The researchers claim that those molecular comparisons are often flawed. Molecular similarity doesn't necessarily imply an evolutionary relationship, they say, molecular studies often exclude orangutans, and molecular data that contradict the idea that genetic similarity denotes relation is often dismissed.
Schwartz and Grehan have support from other researchers in the field. "They have good morphological evidence in support of their interpretation," said paleoanthropologist Peter Andrews, a past head of Human Origins at the London Natural History Museum.
And Malte Ebach, a researcher at Arizona State University's International Institute for Species Exploration, commented, "Palaeoanthropology is based solely on morphology, and there is no scientific justification to favor DNA over morphological data. Yet the human-chimp relationship, generated by molecular data, has been accepted without any scrutiny."

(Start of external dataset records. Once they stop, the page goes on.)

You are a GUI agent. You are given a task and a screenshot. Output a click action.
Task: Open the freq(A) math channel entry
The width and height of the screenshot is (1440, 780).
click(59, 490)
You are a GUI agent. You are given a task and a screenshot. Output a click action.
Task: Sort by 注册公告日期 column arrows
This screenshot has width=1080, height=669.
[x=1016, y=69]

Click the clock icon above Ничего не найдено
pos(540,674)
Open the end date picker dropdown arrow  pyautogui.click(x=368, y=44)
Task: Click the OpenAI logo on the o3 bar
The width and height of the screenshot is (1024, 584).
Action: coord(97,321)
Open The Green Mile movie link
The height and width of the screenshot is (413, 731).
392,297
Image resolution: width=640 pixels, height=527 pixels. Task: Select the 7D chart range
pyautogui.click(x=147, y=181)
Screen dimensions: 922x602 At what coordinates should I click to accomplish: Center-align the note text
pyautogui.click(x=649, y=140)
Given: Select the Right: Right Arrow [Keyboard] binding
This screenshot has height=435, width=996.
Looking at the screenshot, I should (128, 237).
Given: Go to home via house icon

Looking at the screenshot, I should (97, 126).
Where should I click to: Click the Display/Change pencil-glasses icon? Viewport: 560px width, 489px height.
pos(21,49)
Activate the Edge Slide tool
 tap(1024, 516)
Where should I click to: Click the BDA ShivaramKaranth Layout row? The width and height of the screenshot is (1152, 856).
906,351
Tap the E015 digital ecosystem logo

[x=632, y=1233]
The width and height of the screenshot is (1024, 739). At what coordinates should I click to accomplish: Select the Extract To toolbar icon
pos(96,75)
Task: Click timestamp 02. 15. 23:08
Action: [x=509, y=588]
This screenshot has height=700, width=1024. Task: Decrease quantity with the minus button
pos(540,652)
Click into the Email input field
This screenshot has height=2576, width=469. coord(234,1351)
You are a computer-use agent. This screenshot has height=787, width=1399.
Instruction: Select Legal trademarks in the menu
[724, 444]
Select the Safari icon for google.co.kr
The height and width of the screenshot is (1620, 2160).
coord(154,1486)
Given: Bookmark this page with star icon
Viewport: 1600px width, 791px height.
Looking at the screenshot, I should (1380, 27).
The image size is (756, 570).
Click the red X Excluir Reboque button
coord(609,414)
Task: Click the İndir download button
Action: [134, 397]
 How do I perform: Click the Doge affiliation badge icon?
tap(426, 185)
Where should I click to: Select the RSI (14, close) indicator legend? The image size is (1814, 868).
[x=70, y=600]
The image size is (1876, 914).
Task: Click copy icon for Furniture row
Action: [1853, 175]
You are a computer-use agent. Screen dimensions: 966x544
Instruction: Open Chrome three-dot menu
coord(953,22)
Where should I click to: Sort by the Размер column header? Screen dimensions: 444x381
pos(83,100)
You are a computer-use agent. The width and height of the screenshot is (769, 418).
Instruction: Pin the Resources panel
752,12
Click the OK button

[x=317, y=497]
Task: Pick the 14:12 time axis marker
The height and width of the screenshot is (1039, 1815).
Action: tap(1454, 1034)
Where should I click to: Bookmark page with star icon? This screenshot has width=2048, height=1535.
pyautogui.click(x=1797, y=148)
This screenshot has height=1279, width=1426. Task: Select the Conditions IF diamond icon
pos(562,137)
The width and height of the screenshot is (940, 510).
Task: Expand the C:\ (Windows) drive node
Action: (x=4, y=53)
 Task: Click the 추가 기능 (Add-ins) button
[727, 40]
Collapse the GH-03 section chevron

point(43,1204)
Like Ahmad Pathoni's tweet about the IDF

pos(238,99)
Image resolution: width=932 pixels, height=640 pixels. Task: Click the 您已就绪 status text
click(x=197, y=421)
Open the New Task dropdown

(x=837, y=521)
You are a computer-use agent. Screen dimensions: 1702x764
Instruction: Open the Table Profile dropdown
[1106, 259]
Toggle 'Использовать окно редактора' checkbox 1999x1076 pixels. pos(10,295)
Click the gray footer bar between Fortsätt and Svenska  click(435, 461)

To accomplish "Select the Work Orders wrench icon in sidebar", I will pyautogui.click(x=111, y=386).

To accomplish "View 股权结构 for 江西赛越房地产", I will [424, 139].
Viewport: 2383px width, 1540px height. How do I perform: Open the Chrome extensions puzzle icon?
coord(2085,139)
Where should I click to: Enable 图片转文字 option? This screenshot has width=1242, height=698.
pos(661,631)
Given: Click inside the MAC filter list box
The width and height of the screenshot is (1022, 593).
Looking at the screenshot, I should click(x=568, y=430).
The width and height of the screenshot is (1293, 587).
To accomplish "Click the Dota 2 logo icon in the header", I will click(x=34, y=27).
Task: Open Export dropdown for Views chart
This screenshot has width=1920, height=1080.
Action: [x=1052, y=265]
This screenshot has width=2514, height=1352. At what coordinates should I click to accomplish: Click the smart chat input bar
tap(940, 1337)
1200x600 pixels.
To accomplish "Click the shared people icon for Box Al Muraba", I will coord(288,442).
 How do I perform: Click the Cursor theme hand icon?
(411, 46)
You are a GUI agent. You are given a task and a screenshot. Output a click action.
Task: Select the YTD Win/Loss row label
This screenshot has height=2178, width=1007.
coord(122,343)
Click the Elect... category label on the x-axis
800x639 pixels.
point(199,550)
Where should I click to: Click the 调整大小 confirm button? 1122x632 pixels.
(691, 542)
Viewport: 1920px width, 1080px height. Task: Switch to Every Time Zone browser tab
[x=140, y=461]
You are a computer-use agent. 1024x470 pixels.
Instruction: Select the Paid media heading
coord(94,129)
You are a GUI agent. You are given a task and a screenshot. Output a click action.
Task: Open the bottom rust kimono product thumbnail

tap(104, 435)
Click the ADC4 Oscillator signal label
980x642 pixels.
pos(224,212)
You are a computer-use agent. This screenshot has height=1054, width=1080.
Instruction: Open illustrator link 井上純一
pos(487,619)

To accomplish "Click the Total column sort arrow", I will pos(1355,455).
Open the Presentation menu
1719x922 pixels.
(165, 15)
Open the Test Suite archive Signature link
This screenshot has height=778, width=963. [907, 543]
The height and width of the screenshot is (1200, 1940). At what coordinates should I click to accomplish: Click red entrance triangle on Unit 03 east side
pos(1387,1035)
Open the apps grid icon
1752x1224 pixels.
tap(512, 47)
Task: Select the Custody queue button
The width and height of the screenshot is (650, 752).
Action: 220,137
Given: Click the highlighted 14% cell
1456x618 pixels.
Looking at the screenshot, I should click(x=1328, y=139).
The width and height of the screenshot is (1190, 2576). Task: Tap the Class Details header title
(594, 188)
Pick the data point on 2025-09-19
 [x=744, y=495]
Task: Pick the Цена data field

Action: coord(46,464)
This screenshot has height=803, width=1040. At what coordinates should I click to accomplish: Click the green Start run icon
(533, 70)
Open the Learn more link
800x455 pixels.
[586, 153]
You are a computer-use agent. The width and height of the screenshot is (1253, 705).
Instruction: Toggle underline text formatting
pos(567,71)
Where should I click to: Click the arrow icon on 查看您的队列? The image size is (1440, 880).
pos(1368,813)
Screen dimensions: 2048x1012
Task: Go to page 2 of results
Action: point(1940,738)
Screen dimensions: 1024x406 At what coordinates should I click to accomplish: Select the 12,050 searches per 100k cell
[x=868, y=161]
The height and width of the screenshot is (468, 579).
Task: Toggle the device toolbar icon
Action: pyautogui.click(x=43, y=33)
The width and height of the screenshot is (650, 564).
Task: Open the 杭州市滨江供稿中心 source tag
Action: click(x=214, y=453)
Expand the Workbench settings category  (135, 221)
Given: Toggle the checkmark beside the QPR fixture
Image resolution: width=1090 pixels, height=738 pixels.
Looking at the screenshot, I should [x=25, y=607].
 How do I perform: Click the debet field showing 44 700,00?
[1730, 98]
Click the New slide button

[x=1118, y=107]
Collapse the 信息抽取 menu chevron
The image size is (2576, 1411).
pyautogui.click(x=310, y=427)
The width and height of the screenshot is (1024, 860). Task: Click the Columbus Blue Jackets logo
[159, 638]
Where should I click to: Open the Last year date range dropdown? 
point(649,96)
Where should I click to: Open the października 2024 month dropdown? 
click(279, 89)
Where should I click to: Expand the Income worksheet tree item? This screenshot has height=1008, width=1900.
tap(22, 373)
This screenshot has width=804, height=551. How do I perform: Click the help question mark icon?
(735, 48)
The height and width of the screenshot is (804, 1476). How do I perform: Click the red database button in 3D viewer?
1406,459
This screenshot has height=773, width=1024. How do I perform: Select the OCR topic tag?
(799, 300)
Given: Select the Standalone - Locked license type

Schwartz and Grehan describe theories that African apes had descended from earlier apes that migrated from Africa to Europe as "complicated and convoluted", and point to the absence of African ape fossils more than 500,000 years old.
They do acknowledge that early human and ape fossils are largely found in Africa, whereas modern orangutans are found in Southeast Asia. To account for this, they propose that the last common human-orangutan ancestor migrated between Africa, Europe, and Asia at least 12 million years ago. Plant fossils suggest that forests once extended throughout southern Europe, Central Asia and China, and Schwartz and Grehan propose that the ancestral hominoid lived and roamed throughout this vast area; as ecosystems changed, they say, descendant hominoids became geographically isolated from one another.
The research is published in the Journal of Biogeography.